Key Insights & Recommendations
Top Performers
Three vendors scored above 90/100: Precision Components (93.2), Atlas Raw Materials (91.8), and Nordic Packaging (90.4). Recommend renewing contracts with 3-year terms and negotiating volume discounts as a reward for consistent performance.
Underperformers
Two vendors scored below 65: Global Metals (58.3) and Pacific Supply Co. (62.1). Both show declining trends over 4 quarters. Recommend issuing corrective action plans with 90-day improvement targets or beginning vendor replacement process.
Quality Risk
Functional defects account for 42% of all quality failures and are concentrated in 3 vendors. Each functional defect costs an average of $2,400 in rework and production delays. Tightening incoming inspection and requiring vendor quality certifications could reduce these by 60%.
Invoice Discrepancies
$287K in invoice overcharges were detected across 6 vendors over the past year. Implementing automated 3-way matching (PO, receipt, invoice) would flag 95% of discrepancies before payment, recovering an estimated $250K annually.
Improving Vendors
Two mid-tier vendors (Sterling Parts, MidWest Components) have improved their scores by 12+ points over 4 quarters. They are strong candidates for increased volume allocation to further test their reliability at scale.
Weight Sensitivity
When quality weight is increased from 30% to 40%, the top 3 vendor rankings change. Precision Components remains #1, but Nordic Packaging drops to #5 due to a higher cosmetic defect rate.

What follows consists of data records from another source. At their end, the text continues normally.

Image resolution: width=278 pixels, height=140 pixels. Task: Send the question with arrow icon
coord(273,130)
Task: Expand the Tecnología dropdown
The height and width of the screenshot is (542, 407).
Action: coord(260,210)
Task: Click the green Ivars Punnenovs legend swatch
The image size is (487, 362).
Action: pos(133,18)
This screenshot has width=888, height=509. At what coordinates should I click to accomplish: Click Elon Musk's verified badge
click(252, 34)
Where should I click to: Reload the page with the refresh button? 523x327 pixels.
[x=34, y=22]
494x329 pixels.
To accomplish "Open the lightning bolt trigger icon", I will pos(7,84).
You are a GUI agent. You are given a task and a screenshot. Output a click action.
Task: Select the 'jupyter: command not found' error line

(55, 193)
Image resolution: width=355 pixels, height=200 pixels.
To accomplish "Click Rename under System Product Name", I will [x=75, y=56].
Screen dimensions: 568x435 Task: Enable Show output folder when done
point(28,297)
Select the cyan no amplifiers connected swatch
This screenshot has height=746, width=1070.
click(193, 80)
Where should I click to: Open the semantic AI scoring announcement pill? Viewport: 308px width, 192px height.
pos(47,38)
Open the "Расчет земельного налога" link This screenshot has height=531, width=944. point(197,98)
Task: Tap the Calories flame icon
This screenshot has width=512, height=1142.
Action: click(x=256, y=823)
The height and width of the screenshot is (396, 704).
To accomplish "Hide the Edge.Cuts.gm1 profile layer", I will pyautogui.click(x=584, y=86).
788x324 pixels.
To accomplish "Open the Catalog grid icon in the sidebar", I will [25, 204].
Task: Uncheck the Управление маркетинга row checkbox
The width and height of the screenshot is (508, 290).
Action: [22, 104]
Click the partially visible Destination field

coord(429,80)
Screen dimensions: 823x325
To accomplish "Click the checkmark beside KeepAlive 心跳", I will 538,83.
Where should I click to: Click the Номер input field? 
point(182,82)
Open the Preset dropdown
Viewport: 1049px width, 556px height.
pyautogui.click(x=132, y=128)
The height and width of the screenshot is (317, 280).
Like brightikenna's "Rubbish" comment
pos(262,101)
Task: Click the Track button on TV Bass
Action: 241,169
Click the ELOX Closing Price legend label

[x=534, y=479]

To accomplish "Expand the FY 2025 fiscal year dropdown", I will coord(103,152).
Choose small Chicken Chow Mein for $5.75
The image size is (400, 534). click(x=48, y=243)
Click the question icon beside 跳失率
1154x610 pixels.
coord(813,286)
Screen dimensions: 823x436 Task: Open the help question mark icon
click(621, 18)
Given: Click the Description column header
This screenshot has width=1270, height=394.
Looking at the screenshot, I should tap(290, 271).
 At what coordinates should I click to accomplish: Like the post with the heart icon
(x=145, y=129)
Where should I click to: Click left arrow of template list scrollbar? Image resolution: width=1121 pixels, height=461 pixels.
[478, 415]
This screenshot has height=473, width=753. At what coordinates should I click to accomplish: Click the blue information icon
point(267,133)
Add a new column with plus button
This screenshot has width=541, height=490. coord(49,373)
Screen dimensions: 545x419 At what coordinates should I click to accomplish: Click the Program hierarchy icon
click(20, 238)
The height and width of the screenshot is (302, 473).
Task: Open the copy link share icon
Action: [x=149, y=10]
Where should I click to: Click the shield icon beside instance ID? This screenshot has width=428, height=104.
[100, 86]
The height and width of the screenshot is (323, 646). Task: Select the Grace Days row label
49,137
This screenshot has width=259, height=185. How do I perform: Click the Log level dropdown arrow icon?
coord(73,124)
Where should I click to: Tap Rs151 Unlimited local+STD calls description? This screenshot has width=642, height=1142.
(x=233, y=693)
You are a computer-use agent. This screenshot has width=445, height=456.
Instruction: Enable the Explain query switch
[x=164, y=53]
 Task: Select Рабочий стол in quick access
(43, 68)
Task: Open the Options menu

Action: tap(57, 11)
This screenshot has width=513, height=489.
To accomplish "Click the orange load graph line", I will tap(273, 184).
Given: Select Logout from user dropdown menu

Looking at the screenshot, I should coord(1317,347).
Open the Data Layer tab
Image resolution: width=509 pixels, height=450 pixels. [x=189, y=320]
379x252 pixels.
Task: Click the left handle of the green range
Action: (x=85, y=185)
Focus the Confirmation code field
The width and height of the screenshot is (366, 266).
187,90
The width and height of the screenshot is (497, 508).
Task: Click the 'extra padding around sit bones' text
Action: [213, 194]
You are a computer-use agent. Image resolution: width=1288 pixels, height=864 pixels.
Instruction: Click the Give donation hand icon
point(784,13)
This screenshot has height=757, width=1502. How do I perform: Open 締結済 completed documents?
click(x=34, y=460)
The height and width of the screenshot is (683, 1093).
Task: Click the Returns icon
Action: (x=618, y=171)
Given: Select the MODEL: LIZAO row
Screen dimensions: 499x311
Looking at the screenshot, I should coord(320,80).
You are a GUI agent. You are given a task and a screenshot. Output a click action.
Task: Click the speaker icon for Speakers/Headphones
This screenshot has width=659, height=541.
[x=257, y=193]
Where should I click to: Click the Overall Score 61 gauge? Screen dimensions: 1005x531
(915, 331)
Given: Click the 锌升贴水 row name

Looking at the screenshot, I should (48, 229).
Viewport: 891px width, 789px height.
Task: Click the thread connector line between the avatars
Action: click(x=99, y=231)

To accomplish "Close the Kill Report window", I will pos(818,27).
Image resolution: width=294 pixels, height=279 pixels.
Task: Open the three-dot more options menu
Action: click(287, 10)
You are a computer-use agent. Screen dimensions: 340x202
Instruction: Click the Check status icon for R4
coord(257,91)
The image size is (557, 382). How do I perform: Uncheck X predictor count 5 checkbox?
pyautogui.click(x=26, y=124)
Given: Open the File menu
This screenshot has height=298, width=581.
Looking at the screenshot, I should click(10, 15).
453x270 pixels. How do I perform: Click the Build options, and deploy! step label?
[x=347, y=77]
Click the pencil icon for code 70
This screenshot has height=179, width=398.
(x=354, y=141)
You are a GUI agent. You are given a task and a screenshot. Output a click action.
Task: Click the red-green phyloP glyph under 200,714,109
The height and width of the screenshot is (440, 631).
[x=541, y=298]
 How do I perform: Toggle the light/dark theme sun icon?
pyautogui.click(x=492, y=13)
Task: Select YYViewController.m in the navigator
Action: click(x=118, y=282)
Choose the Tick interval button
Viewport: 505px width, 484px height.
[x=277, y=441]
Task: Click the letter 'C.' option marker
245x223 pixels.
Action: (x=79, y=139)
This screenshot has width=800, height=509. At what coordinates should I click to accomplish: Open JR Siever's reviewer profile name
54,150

The committee should agree on weights before finalizing the ranking.
Knowledge Check
In the weighted vendor ranking query, why are four separate CTEs used instead of calculating everything in a single query?
In the price variance analysis, what does an accuracy_rate_pct of 85% mean?
Why is a radar chart effective for vendor comparison in this project?
What is the purpose of comparing invoiced_amount against expected_amount in the SQL analysis?
If the procurement committee decides to increase the quality weight from 30% to 40% and decrease the accuracy weight from 15% to 5%, what must remain true about all weights?